I want to find/describe all the ideals in the quotient ring $A:=\mathbb{Z}[x]/(x^2-1)$. I know from the correspondence theorem that the ideals are the images under quotient map of ideals of $\mathbb{Z}[x]$ that contain $(x^2-1)$. Since $x^2-1\in (x\pm 1)$ we can say that these are two ideals which contain this. There are of course more ideals like $(2,x\pm 1)$ ... . I have little idea on how to proceed with such computations. Any help will be appreciated.
Thanks.
By the correspondence theorem, it suffices to analyze ideals $I$ of $\Bbb Z[x]$ containing $(x^2-1)$. Write such an ideal as $I=(x^2-1,f_1,\cdots,f_m)$ (if there are no $f_i$, then $I=(x^2-1)$). Then up to subtracting multiples of $x^2-1$ from the $f_i$ and flipping signs if necessary, we may assume that all the $f_i$ are either constant or linear with positive leading coefficient. Now we can break in to two cases: write $I\cap\Bbb Z=(n)$ for $n\geq 0$, and either $n=0$ or $n>0$.

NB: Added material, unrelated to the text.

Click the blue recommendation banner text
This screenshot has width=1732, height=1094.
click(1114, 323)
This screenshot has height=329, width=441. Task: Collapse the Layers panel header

When $n=0$, then it must be the case that all the $f_i$ are either all multiples of $x-1$ or all multiples of $x+1$: if there is some linear form $ax+b$ with $|a|\neq |b|$, then $(ax+b)(ax-b)=a^2(x^2-1)+(a^2-b^2)$ gives rise to a nonzero element of $I\cap\Bbb Z$, in contradiction to our assumption. By taking the smallest positive multiple of $x\pm1$, we can write $I=(x^2-1,ax\pm a)$ for some $a\geq 0$. When $a=1$, we get $(x-1)$ and $(x+1)$.
When $n\neq 0$, things get a little more interesting. If all the coefficients of the linear $f_i$ are multiples of $n$, then $I=(x^2-1,n)$. When this doesn't occur, then we may write $I=(x^2-1,ax+b,n)$ for $a,n>0$ and $a\mid n$. But not every choice of $a,b,n$ satisfies $(x^2-1,ax+b,n)\cap\Bbb Z=(n)$: given any $p(ax+b)+qn\in I$ and any $cx+d\in \Bbb Z[x]$, we need to make sure that if $(p(ax+b)+qn)(cx+d)$ has no $x$ term, then it has remainder divisible by $n$ after division by $x^2-1$. In order for this product to have no $x$ term, we must have $(c,d)=\frac1r(pa,-pb-qn)$ for some $r$ dividing both $pa$ and $pb+qn$, which gives us $$ \frac{p^2a^2}{r}(x^2-1) + \frac{p^2a^2-(pb+qn)^2}{r}. $$ So $n$ must divide $\frac{p^2a^2-(pb+qn)^2}{r}$ for any choice of $p,q,r$. It's possible that there's a nice simplification of this condition based on just $a$ and $b$, but I'm not seeing it yet and I figured it would be better to post this and get suggestions on how to finish the last bit rather than sit on it.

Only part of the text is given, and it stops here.